Tina Hernandez-Boussard (
Shazia Mehmood Siddique, University of Pennsylvania, Philadelphia, Pennsylvania.
Health Aff (Millwood). 2023 Oct;42(10):1369-1373. doi: 10.1377/hlthaff.2023.00545.
As the use of artificial intelligence has spread rapidly throughout the US health care system, concerns have been raised about racial and ethnic biases built into the algorithms that often guide clinical decision making. Race-based medicine, which relies on algorithms that use race as a proxy for biological differences, has led to treatment patterns that are inappropriate, unjust, and harmful to minoritized racial and ethnic groups.
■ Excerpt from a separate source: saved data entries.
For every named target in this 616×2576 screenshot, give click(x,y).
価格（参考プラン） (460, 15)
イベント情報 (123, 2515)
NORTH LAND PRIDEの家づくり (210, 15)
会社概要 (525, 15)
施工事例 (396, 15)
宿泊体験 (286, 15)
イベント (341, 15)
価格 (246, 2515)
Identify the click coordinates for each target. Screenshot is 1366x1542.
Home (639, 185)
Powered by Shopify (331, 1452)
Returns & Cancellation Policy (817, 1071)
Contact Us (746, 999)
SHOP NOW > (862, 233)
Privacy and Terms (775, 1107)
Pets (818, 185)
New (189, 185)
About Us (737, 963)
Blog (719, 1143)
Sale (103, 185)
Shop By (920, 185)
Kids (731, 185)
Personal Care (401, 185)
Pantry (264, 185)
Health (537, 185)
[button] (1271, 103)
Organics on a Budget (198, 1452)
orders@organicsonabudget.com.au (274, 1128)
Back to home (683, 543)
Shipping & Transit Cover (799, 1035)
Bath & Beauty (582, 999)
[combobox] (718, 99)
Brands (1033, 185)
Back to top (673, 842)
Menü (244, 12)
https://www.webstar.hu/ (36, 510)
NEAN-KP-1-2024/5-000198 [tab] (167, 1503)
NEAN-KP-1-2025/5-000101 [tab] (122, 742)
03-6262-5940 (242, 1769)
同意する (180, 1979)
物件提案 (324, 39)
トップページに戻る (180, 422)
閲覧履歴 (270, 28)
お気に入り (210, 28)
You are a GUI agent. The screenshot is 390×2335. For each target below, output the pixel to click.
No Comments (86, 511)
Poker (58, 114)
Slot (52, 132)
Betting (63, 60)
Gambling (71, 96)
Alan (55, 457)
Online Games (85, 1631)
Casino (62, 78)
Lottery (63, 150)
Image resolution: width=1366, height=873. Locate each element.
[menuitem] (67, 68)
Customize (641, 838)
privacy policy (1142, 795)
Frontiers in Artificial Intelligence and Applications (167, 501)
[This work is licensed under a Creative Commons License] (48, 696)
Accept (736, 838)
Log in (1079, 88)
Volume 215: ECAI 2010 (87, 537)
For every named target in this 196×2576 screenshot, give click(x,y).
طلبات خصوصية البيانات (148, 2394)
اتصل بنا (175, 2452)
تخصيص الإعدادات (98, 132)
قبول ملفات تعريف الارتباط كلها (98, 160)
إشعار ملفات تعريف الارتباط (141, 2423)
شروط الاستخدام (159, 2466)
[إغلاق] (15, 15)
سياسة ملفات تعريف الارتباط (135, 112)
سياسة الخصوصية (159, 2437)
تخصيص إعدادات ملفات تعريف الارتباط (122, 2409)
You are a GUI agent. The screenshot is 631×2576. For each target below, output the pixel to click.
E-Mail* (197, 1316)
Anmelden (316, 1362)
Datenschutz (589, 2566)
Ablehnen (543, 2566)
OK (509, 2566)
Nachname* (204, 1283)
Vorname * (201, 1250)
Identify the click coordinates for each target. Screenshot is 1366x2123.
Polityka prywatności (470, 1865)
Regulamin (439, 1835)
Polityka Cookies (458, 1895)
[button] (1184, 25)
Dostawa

These patterns have contributed to persistent disparities in health and health care. To reduce these disparities, we recommend a race-aware approach to clinical decision support that considers social and environmental factors such as structural racism and social determinants of health. Recent policy changes in medical specialty societies and innovations in algorithm development represent progress on the path to dismantling race-based medicine. Success will require continued commitment and sustained efforts among stakeholders in the health care, research, and technology sectors. Increasing the diversity of clinical trial populations, broadening the focus of precision medicine, improving education about the complex factors shaping health outcomes, and developing new guidelines and policies to enable culturally responsive care are important next steps.
随着人工智能在美国医疗保健系统中的广泛应用,人们对算法中存在的种族和民族偏见表示担忧,这些算法通常指导着临床决策。基于种族的医学依赖于使用种族作为生物差异的替代物的算法,导致了不适当、不公正和对少数族裔有害的治疗模式。这些模式导致了健康和医疗保健方面的持续差距。为了缩小这些差距,我们建议采用一种关注种族的临床决策支持方法,考虑到结构性种族主义和健康的社会决定因素等社会和环境因素。医学专业协会的近期政策变化和算法开发方面的创新代表了在消除基于种族的医学方面取得的进展。成功需要医疗保健、研究和技术部门的利益相关者持续承诺和持续努力。增加临床试验人群的多样性、扩大精准医学的关注范围、改善对塑造健康结果的复杂因素的教育、制定新的指南和政策以实现文化响应性护理,这些都是重要的下一步。